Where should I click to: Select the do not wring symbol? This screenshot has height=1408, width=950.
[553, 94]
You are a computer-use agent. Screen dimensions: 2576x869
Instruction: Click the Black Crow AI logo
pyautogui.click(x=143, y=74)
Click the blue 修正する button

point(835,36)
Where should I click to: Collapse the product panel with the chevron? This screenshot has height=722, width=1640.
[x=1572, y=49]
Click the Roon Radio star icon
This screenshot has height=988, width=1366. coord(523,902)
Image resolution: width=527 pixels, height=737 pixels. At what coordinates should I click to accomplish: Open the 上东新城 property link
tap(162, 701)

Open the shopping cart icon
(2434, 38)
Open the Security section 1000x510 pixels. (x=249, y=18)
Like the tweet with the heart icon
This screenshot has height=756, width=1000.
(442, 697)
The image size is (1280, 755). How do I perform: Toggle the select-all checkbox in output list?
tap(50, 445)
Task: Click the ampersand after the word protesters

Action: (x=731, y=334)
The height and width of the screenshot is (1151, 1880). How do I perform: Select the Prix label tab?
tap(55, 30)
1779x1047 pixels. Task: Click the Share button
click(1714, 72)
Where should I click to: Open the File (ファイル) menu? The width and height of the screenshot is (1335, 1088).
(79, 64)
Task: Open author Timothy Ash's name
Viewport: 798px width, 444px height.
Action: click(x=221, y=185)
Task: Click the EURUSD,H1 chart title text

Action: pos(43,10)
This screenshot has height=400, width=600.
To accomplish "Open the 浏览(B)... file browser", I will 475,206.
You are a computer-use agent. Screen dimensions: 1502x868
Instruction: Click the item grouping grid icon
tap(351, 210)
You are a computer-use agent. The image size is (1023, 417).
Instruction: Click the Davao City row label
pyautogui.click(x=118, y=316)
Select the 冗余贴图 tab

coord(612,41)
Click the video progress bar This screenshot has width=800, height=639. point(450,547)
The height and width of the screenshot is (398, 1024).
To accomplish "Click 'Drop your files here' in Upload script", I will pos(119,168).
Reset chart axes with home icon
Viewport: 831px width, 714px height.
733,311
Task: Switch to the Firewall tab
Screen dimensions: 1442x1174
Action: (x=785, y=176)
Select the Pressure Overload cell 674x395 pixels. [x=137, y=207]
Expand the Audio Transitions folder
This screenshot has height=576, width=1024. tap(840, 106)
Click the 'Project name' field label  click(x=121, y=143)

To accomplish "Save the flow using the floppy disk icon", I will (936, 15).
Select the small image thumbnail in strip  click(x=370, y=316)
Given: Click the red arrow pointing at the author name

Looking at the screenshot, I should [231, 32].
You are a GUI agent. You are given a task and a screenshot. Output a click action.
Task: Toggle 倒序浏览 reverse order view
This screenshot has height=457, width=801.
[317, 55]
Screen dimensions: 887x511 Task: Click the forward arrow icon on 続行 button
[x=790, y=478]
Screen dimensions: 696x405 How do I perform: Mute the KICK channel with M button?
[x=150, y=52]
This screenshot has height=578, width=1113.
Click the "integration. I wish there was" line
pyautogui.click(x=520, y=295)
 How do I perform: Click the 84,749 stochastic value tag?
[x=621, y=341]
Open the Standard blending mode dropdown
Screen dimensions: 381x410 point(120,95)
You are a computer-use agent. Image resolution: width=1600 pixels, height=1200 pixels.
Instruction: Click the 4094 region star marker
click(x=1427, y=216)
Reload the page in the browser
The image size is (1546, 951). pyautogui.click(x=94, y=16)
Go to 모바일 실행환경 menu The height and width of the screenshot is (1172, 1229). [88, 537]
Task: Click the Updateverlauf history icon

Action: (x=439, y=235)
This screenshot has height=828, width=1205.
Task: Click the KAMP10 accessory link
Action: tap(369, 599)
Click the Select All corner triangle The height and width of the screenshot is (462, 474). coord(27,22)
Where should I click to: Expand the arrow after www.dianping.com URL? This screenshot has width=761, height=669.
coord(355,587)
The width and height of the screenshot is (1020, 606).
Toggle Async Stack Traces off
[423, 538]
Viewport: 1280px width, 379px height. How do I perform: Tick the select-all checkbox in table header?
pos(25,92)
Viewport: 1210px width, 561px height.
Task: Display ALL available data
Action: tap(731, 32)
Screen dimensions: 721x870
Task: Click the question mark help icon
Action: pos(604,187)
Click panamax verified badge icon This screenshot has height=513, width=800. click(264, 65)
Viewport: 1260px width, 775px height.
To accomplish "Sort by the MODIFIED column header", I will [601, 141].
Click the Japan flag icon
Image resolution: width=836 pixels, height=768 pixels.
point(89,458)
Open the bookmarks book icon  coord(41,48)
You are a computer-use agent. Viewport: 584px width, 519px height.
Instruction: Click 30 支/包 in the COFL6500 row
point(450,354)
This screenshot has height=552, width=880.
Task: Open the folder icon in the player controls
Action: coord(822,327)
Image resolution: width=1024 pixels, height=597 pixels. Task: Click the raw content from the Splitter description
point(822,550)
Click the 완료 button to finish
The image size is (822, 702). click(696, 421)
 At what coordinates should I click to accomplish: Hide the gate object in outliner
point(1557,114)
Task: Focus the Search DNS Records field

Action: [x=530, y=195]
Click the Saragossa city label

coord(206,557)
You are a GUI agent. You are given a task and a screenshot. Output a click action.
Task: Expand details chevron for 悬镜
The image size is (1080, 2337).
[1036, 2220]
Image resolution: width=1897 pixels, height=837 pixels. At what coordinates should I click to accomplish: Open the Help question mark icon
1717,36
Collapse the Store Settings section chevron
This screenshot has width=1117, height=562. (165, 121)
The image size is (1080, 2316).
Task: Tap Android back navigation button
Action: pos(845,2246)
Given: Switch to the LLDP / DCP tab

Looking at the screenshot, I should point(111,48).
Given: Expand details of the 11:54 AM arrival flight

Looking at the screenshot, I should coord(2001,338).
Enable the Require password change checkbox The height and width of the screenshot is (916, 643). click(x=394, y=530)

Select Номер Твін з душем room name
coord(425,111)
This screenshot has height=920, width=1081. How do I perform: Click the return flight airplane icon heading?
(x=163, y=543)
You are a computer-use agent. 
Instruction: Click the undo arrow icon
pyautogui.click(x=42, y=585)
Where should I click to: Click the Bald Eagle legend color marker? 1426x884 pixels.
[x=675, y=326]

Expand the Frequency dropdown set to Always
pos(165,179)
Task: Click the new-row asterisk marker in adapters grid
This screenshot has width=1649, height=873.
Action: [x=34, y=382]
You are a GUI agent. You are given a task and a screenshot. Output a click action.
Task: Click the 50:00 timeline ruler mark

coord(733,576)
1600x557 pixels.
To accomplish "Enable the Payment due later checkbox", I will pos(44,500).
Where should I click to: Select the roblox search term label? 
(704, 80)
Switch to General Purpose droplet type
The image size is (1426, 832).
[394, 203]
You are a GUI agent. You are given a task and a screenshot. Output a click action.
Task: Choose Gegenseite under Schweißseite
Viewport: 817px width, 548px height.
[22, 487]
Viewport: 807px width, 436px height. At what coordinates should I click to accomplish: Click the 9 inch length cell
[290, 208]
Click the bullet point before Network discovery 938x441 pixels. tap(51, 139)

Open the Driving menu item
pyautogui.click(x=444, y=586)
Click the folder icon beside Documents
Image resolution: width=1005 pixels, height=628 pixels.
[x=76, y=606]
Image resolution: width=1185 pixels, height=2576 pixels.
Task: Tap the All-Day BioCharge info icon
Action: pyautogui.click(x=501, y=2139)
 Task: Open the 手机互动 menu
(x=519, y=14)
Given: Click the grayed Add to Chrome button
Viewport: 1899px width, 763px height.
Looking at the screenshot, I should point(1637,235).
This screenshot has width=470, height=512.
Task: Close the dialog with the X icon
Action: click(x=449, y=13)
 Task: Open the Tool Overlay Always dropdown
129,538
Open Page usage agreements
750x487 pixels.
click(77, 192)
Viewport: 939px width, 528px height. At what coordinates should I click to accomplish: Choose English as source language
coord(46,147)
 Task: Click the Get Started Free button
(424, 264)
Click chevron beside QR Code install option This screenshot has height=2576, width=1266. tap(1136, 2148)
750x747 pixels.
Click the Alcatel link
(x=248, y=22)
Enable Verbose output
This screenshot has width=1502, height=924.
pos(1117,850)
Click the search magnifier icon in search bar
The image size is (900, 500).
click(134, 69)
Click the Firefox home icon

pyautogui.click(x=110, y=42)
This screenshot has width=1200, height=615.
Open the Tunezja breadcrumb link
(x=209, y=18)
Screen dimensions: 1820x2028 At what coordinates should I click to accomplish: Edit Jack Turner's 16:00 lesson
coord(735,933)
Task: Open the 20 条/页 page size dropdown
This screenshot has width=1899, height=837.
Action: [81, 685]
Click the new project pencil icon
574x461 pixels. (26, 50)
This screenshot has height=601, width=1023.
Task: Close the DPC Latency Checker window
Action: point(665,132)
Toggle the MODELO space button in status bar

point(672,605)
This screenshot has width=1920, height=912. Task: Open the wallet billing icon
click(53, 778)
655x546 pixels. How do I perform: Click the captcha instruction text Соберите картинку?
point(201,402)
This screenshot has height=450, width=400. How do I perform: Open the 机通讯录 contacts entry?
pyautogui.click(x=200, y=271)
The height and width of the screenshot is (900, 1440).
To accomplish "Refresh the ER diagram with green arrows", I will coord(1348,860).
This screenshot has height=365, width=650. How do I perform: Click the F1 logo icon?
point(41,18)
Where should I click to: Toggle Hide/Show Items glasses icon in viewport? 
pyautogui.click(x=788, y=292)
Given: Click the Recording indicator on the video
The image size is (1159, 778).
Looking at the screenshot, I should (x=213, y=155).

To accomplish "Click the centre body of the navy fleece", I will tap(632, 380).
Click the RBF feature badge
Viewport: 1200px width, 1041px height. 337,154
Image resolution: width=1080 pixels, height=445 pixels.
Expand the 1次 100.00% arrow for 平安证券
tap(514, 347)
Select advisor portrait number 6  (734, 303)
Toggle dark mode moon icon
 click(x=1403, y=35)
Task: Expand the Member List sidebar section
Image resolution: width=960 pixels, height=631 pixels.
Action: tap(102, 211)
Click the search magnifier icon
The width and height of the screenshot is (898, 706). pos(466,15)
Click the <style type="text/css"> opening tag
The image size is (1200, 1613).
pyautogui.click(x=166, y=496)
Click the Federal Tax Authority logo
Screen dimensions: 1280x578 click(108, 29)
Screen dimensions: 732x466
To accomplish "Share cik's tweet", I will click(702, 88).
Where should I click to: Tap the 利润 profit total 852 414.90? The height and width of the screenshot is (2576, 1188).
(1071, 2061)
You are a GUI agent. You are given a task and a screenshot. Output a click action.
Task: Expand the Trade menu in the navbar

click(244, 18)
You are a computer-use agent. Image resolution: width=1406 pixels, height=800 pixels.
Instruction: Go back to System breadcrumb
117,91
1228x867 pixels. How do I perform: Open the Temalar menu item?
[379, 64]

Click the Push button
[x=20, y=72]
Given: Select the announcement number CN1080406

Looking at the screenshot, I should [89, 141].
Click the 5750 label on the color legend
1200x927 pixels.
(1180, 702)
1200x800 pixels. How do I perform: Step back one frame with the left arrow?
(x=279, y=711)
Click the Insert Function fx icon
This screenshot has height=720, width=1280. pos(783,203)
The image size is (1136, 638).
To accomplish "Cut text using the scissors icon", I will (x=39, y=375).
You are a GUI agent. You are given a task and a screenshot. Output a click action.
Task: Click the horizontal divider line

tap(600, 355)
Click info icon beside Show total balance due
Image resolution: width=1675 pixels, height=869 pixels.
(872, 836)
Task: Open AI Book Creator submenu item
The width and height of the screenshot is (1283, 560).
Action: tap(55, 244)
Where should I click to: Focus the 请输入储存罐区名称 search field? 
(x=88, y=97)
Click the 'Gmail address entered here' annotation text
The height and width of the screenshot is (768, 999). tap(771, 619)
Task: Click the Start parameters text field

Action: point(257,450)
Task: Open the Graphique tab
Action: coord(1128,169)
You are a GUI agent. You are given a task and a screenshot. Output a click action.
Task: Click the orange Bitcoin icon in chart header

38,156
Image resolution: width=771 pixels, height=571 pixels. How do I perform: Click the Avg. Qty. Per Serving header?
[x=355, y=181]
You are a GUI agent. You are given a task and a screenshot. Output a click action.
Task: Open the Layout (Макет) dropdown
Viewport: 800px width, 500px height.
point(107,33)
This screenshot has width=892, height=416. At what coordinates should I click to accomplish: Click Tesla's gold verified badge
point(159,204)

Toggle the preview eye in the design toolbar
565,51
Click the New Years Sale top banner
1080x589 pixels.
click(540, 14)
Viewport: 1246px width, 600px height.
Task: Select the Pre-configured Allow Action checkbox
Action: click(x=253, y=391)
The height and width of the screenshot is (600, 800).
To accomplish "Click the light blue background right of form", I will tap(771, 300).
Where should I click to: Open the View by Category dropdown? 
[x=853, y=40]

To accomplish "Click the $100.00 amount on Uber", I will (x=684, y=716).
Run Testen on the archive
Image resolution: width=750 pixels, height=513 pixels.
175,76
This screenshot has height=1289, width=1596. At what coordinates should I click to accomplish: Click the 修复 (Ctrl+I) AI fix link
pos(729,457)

************

Looking at the entries above, say how many lines contain the word "using". Only the number is wanted.

◆ Finished exercise:
2